Created attachment 42390 [details] testcase https://gcc.gnu.org/ml/gcc-help/2017-10/msg00061.html reports a problem where volatile asm statements (without output) are moved around incorrectly. Testcase attached, build with arm-eabi-gcc -Wall -W -O1 -mcpu=cortex-m0plus -mthumb and see the asm statements reordered (on GCC 5 at least, it does not seem to trigger the bug with trunk). I have a patch.

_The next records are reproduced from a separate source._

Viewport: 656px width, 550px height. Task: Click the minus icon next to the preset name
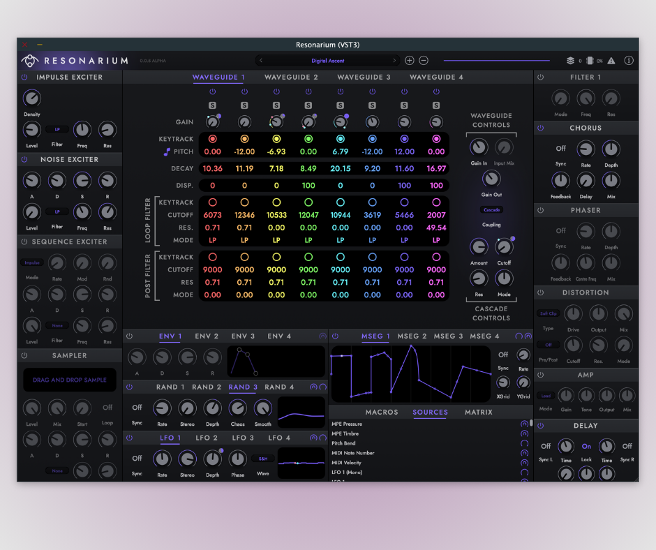[x=424, y=61]
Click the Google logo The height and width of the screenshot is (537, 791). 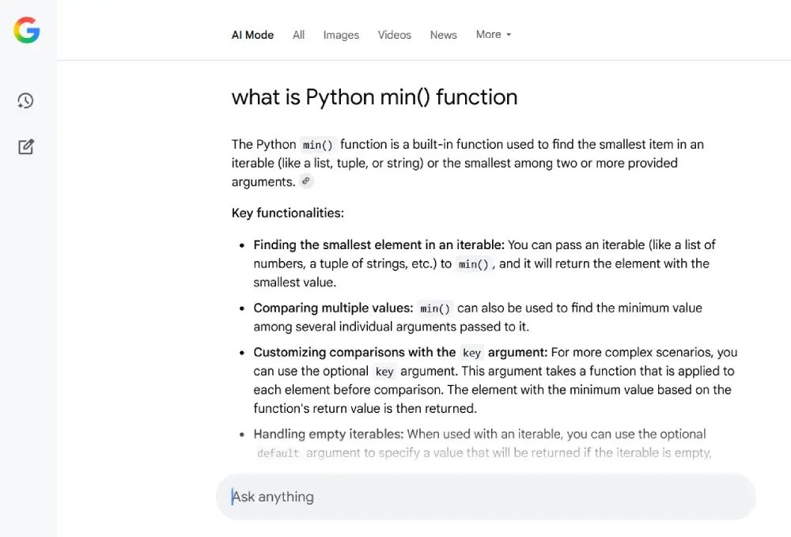click(26, 31)
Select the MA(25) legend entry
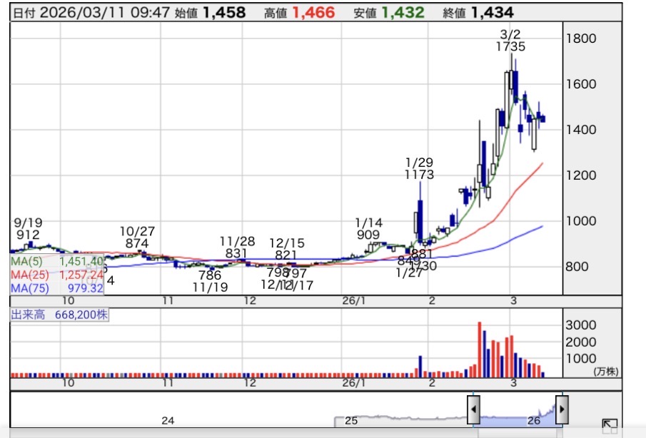Viewport: 646px width, 438px height. 57,275

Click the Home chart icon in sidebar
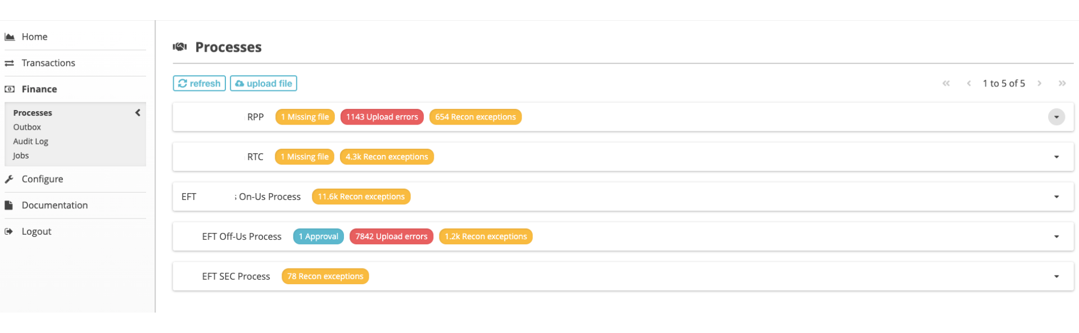coord(10,37)
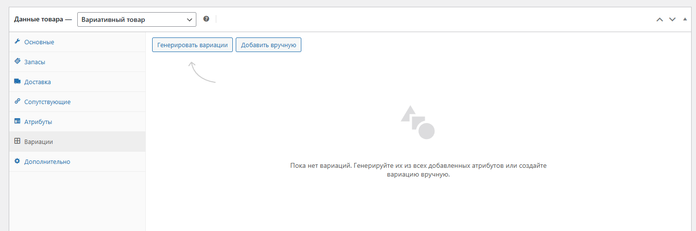Open the Вариативный товар product type dropdown
The height and width of the screenshot is (231, 696).
(137, 19)
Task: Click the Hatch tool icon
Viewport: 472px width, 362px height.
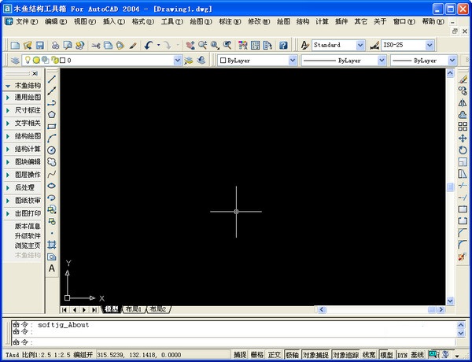Action: [x=52, y=245]
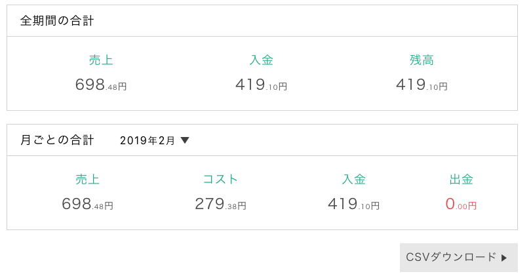Click the dropdown triangle next to 2019年2月
This screenshot has width=531, height=276.
pos(185,140)

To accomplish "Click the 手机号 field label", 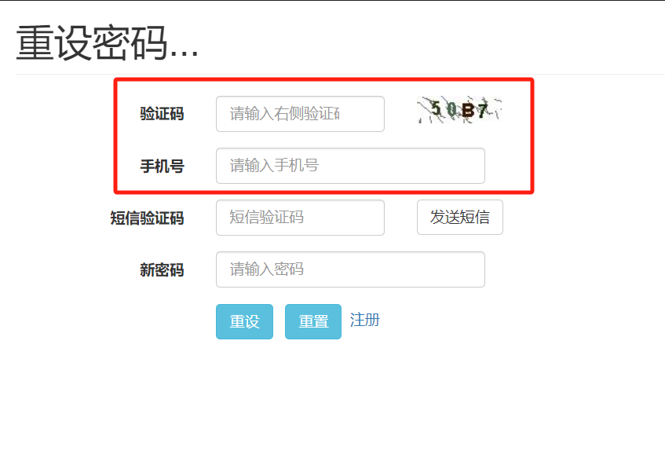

Created attachment 42391 [details] proposed patch
For reference, the issue is also discussed here: https://bugs.launchpad.net/gcc-arm-embedded/+bug/1722849 For this particular case, there are usable workarounds (with extra dependencies or memory clobbers). But "asm volatile" statements should not be moveable across other asm volatile statements, volatile memory accesses, or other observable behaviour. (It is fine that they can be moved across other code, just like other volatile accesses.)
I'm still not convinced this is a bug. For example, all kernel code uses `asm volatile ("" ::: "memory")` as barrier to stop GCC to reorder code through it, not `asm volatile ("" :::)`. So the developers have been aware a "asm volatile" does NOT mean a barrier. If we change this behaviour and stop reordering through all "asm volatile"s, the generated code could be slower.
By the way, in kernel code (compiler-gcc.h) there is a comment: /* The "volatile" is due to gcc bugs */ #define barrier() __asm__ __volatile__("": : :"memory") So the developer(s) actually think "volatile" is unnecessary, instead of the "memory" clobber.
(In reply to Xi Ruoyao from comment #3) > I'm still not convinced this is a bug. For example, all kernel code > uses `asm volatile ("" ::: "memory")` as barrier to stop GCC to reorder code > through it, not `asm volatile ("" :::)`. So the developers have been aware > a "asm volatile" does NOT mean a barrier. If we change this behaviour and > stop reordering through all "asm volatile"s, the generated code could be > slower. Yes, spin locks need to have a "memory" clobber. I agree it will only work by chance without.
(In reply to Xi Ruoyao from comment #3) > I'm still not convinced this is a bug. For example, all kernel code > uses `asm volatile ("" ::: "memory")` as barrier to stop GCC to reorder code > through it, not `asm volatile ("" :::)`. So the developers have been aware > a "asm volatile" does NOT mean a barrier. If we change this behaviour and > stop reordering through all "asm volatile"s, the generated code could be > slower. The bug in IRA is that it would move volatile asm statements to wherever else it felt like, including for example over another volatile asm. That is the bug, which my patch fixes. Making volatile asm a "barrier" (what does that even _mean_?!) is a bad idea, I certainly agree.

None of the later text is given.